During the mid-1920s, Soviet society gradually recovered
from the enormous damage caused by the Great War. As
he consolidated his power at the expense of rivals within
the party, Joseph Stalin followed a centrist policy that
avoided confrontation with his capitalist enemies abroad
while encouraging capitalist forces at home under the
careful guidance of the state. But Stalin—fearful that the
rising influence of the small Russian bourgeoisie could
undermine the foundations of party rule—had no intention
of permitting the New Economic Policy to continue
indefinitely. In the late 1920s, he used the issue to bring
the power struggle to a head.
Stalin had previously joined with the moderate Bukharin
and other members of the party to defend the NEP
against Leon Trotsky, whose “left opposition” wanted
a more rapid advance toward socialism. Then, in 1928,
Stalin reversed course: he now claimed that the NEP had
achieved its purpose and called for a rapid advance to socialist
forms of ownership. Beginning in 1929, a series of
new programs changed the face of Soviet society. Private
capitalism in manufacturing and trade was virtually abolished,
and party and state control over the economy was
extended. The first of a series of five-year plans was
launched to promote rapid “socialist industrialization,”

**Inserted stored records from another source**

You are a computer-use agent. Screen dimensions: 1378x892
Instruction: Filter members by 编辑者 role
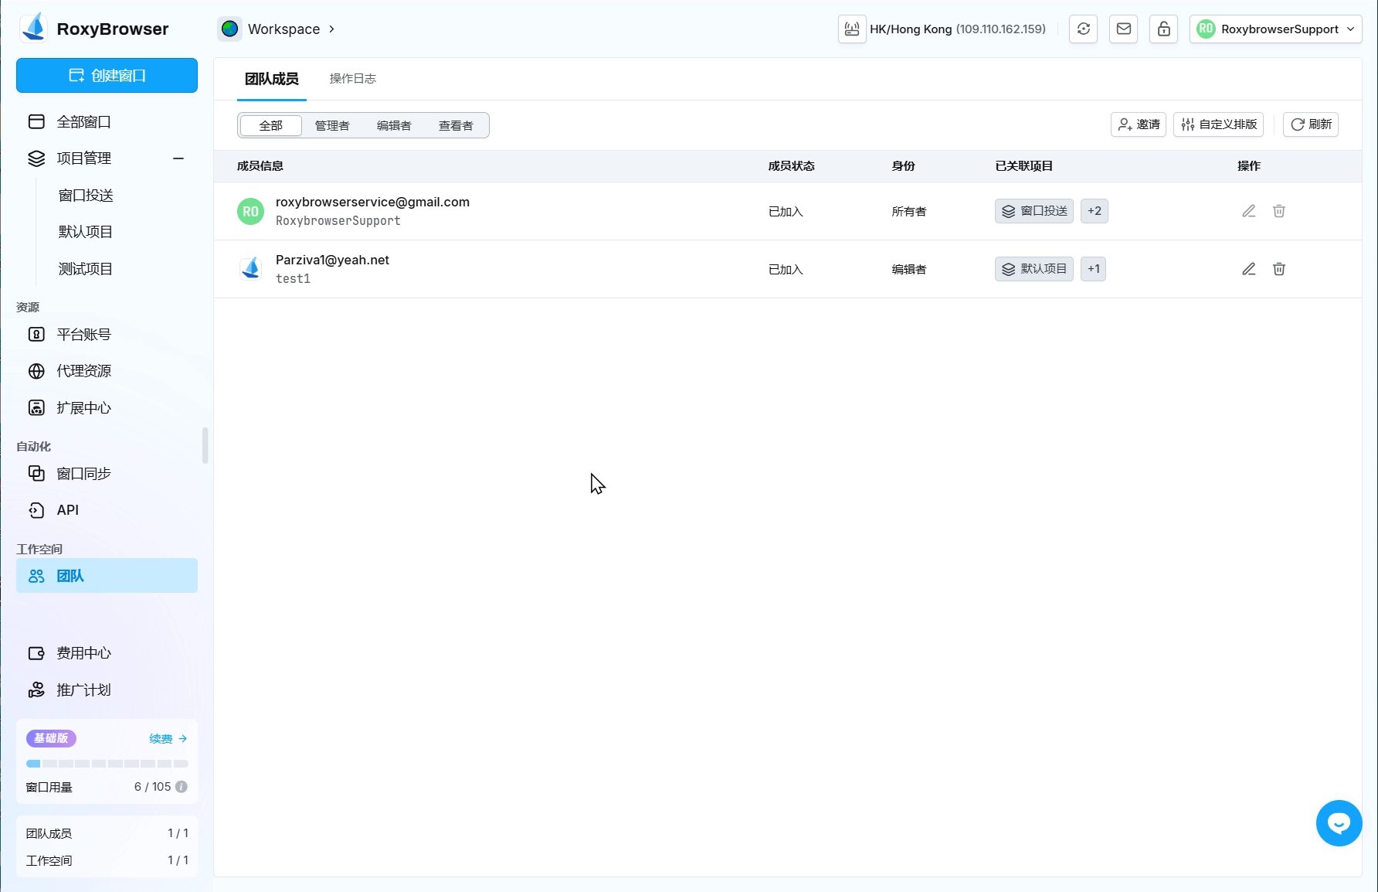pos(394,125)
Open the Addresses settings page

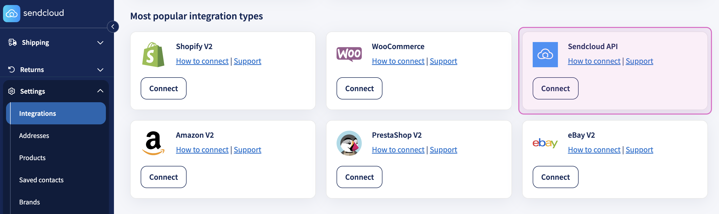(34, 136)
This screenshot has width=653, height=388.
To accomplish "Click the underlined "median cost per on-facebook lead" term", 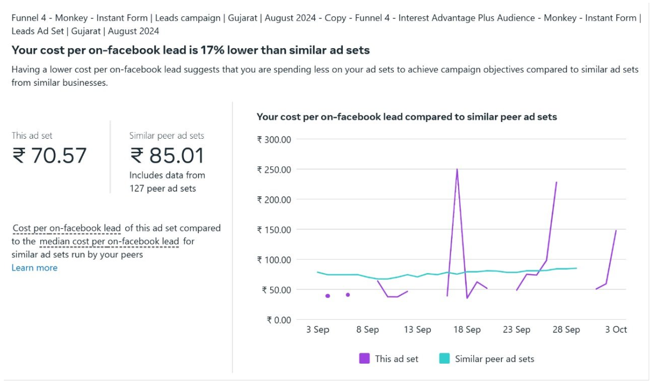I will (x=109, y=241).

and in a massive effort to strengthen the state’s hold over
the agricultural economy, all private farmers were herded
onto collective farms.
The bitter campaign to collectivize the countryside
aroused the antagonism of many peasants and led to a decline
in food production and in some areas to mass starvation.
It also further divided the Communist Party and
led to a massive purge of party members at all levels who
opposed Stalin’s effort to achieve rapid economic growth
and the socialization of Russian society. A series of brutal
purge trials eliminated thousands of “Old Bolsheviks”
(people who had joined the party before the 1917 Revolution)
and resulted in the conviction and death of many
of Stalin’s chief rivals. Trotsky, driven into exile, was dispatched
by Stalin’s assassin in 1940. Of the delegates who
had attended the National Congress of the CPSU (Communist
Party of the Soviet Union) in 1934, fully 70 percent
had been executed by the time of the National Congress
in 1939.
By the late 1930s, as the last of the great purge trials
came to an end, the Russian Revolution had been in existence
for more than two decades. It had achieved some
successes. Stalin’s policy of forced industrialization had
led to rapid growth in the industrial sector, surpassing in
many respects what had been achieved in the capitalist
years prior to World War I. Between 1918 and 1937, steel
production increased from 4 to 18 million tons per year,
and hard coal output went from 36 to 128 million tons.
New industrial cities sprang up overnight in the Urals
and Siberia. The Russian people in general were probably
better clothed, better fed, and better educated than they
had ever been before. The cost had been enormous, however.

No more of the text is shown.